It’s that time of year; the annual look ahead (often anxiously) to what awaits in the New Year, and hot takes on how 401k and similar retirement plans will be affected—if at all.
Nationwide Financial is out with its estimation, and John Carter, president of Nationwide Retirement Plans offers up five specific areas to watch, including health care, technology and more.
Here are his predictions:
1). Equity market volatility and rising interest rates are causing participants to wonder what the impacts will be to their 401(k) portfolios. As a result, we expect to see greater call volume from participants as volatility spikes, and continued interest around managed account solutions.
2). Health care is one of the largest expenses in retirement, and wealth and health are inextricably tied. Yet, health savings accounts (HSAs) are a fairly-untapped retirement saving strategy today, even though HSAs offer participants a triple-tax advantage: contributions are made pre-tax, savings grow tax-deferred and withdrawals are tax free when used to pay for medical expenses. Nationwide expects greater interest in offering a combined retirement planning program that encourages savings in an HSA alongside a 401(k), 457, or 403(b), allowing participants to have a fully integrated solution to manage current health care expenses, plan for future health care saving and save for retirement.
3). Technology is shaping Americans’ expectations across all industries. Whether it’s accessibility of information, or assistance and support, people expect immediate results and easy interactions. The retirement plans industry is no different. Thus, retirement plan providers, like Nationwide, are consistently investing in new technology and developing new tools and capabilities to improve the experiences of our participants, plan sponsors, and intermediary partners.
4). With the national media’s emphasis on cybersecurity, we anticipate growing interest in and concern from both plan sponsors and participants on the security of participant data. We foresee greater discussions with plan sponsors on cybersecurity during the RFP process, and more emphasis placed on this critical need and the scale of an organization’s entire IT operations.
5).

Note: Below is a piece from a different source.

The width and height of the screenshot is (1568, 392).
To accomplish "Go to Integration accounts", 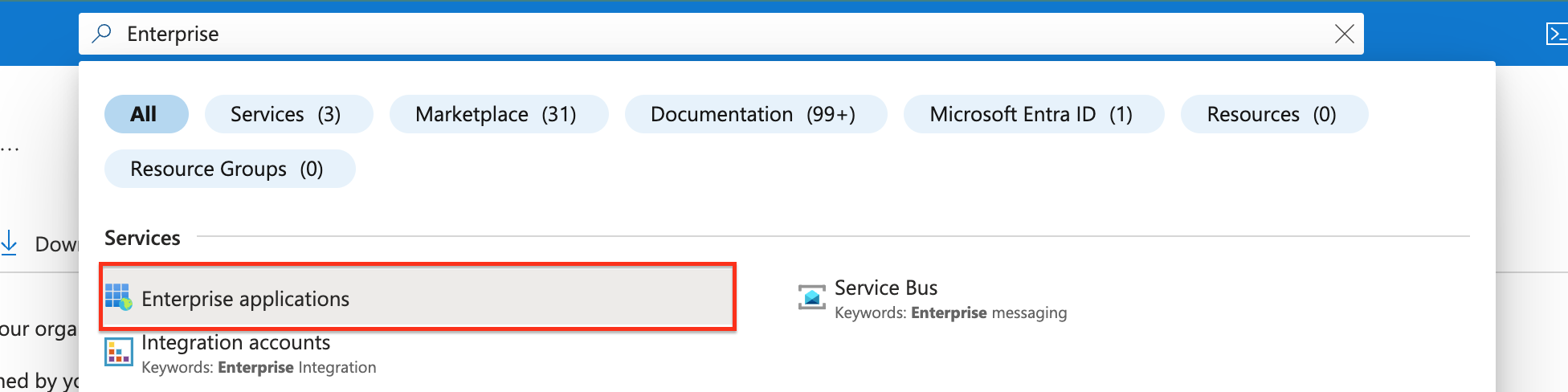I will (x=236, y=343).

Advisors will better serve their clients well by broadening their preferred provider consideration set and having the health/wealth discussions. With defined contribution/401k dabblers exiting the business as demand for specialization grows, advisors should look to providers that offer a robust package of tools beyond the product offering to serve the overall financial needs of participants. There is an opportunity in 2019 to engage clients in health/wealth conversations and rely on providers’ resources, such as those offered through Nationwide Retirement Institute, for valuable content and solutions to make the conversations easy and productive.